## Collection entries
....

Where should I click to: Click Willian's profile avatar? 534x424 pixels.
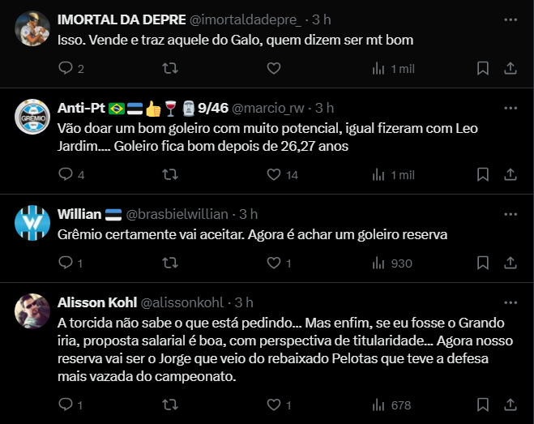coord(34,223)
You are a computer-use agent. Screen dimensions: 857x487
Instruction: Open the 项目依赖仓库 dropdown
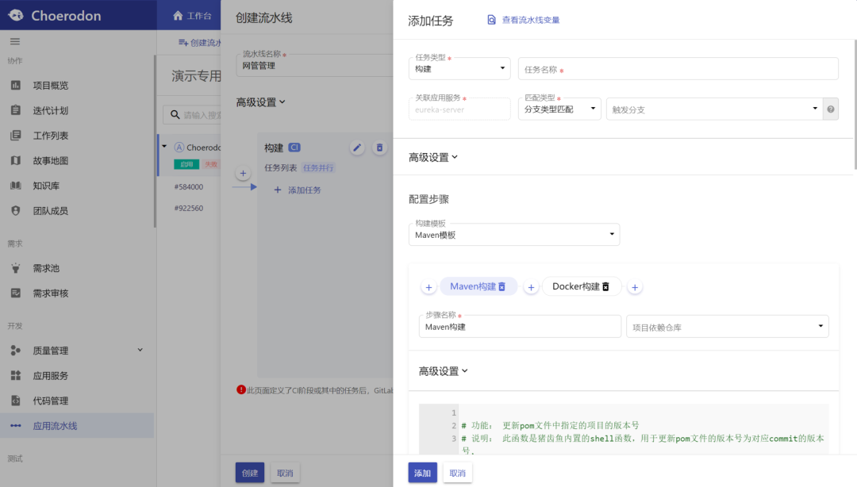pyautogui.click(x=727, y=327)
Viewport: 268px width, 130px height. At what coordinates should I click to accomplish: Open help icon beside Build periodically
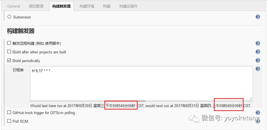coord(258,60)
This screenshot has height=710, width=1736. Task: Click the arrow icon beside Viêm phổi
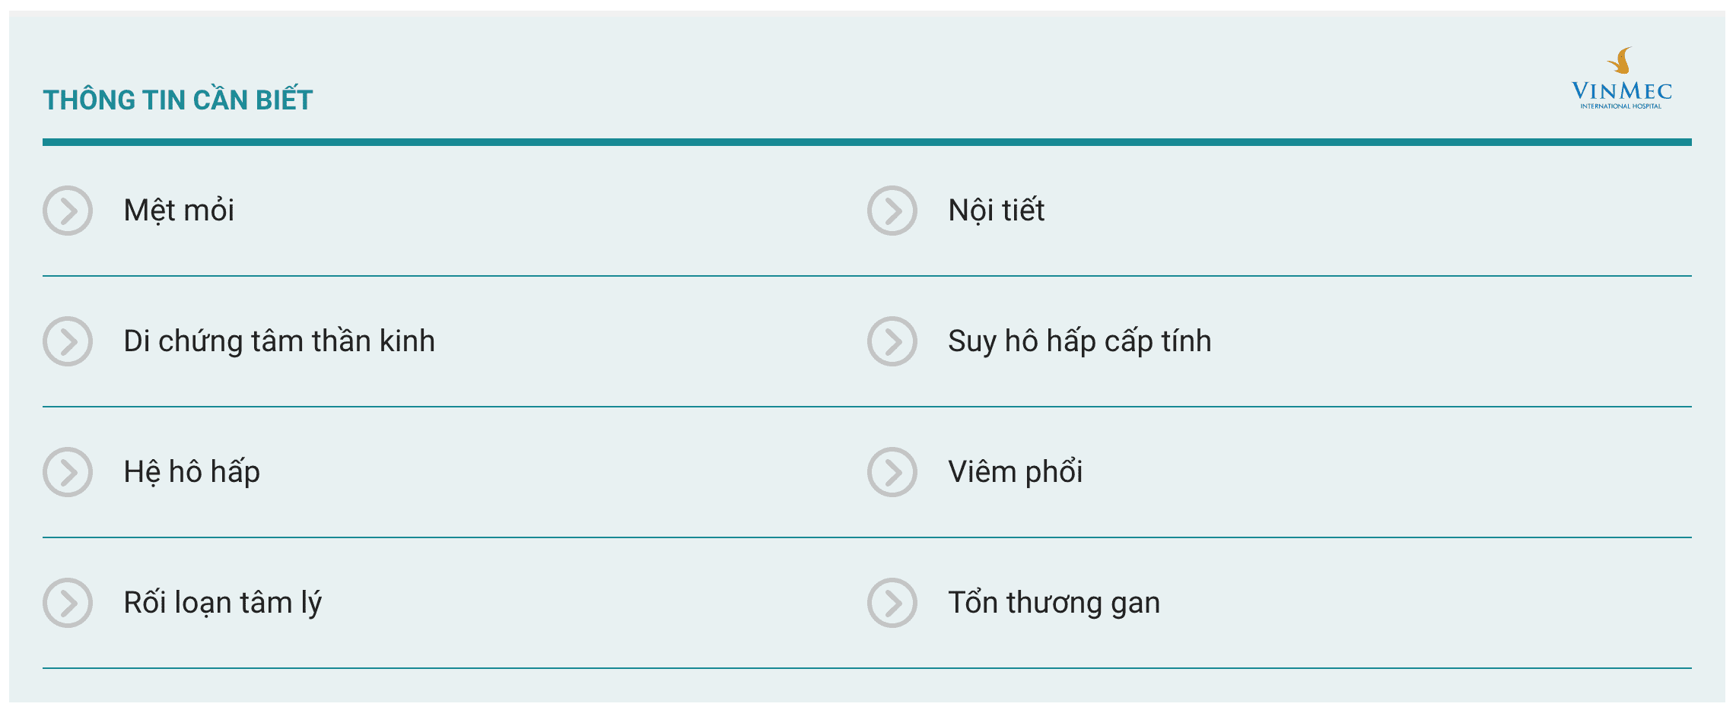click(892, 472)
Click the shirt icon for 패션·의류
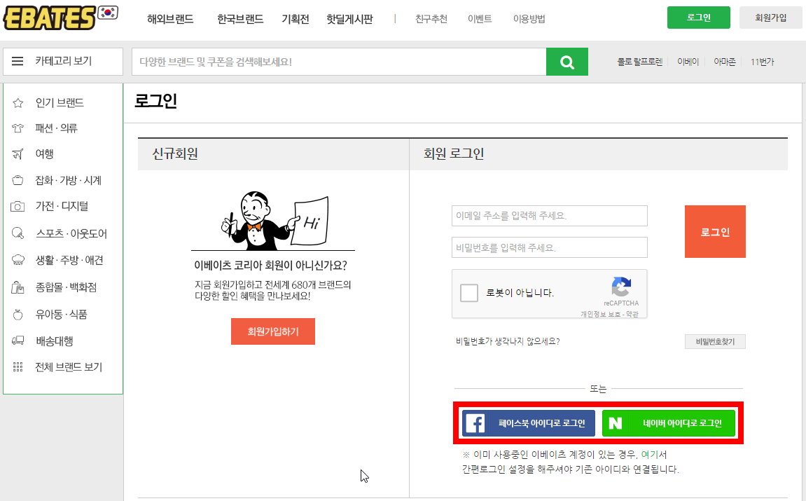 tap(18, 128)
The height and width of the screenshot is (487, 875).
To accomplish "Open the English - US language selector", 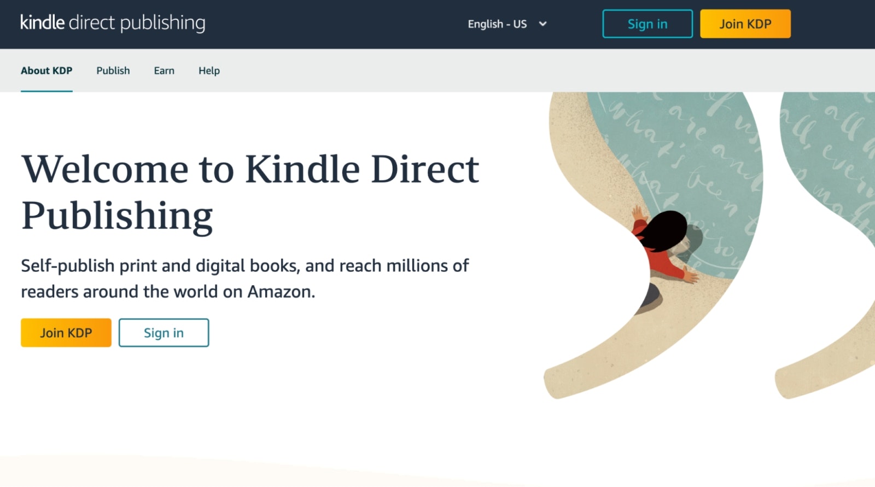I will tap(507, 24).
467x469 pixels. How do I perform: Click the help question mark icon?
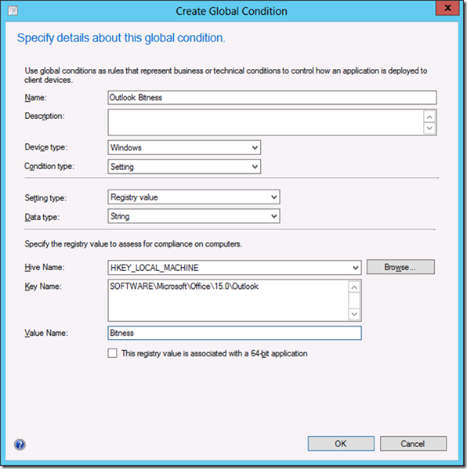pos(20,445)
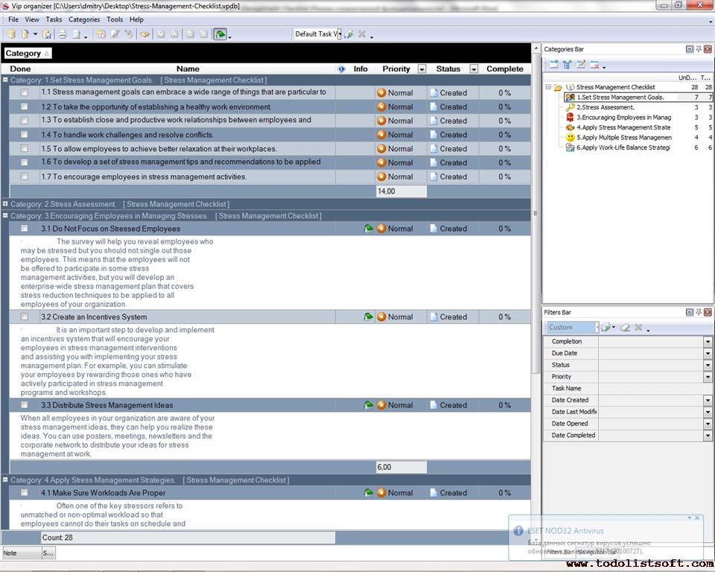The width and height of the screenshot is (715, 572).
Task: Click the eraser icon in Filters Bar
Action: 626,328
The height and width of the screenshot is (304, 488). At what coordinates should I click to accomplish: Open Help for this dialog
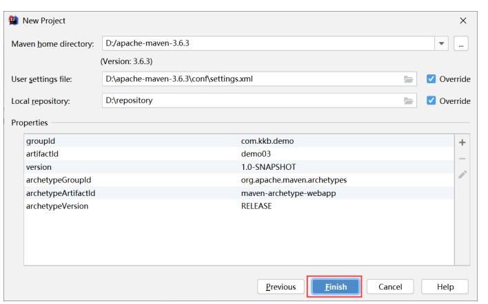[x=445, y=287]
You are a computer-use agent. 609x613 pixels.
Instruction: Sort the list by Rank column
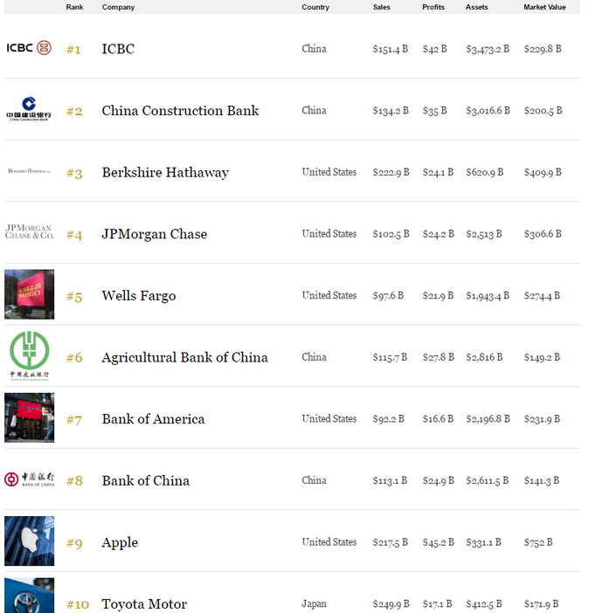point(74,7)
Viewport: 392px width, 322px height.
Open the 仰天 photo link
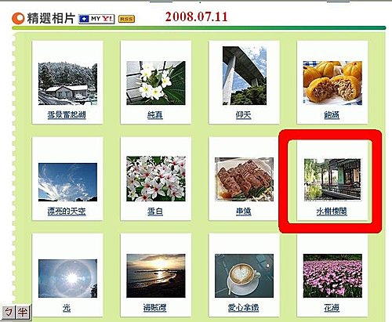point(244,114)

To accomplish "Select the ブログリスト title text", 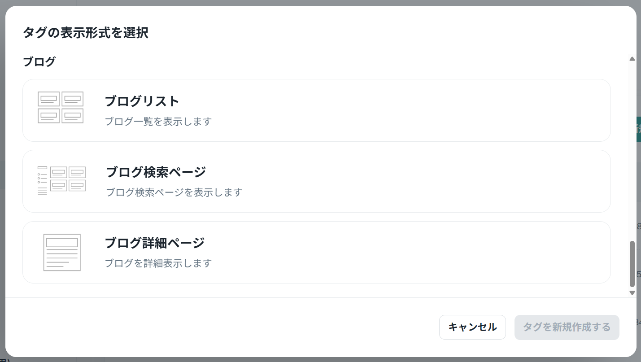I will coord(142,101).
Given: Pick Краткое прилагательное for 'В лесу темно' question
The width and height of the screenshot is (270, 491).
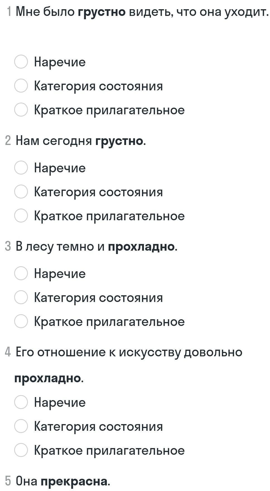Looking at the screenshot, I should tap(21, 321).
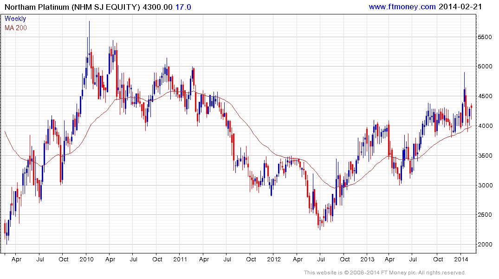
Task: Click the 3000 price axis label
Action: click(485, 185)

....

## Task goal
A complete answer gives every line of the records holding "agent".

## Answer below
You are a computer-use agent. Screen dimensions: 857x487
You are a computer-use agent. 609x613 pixels.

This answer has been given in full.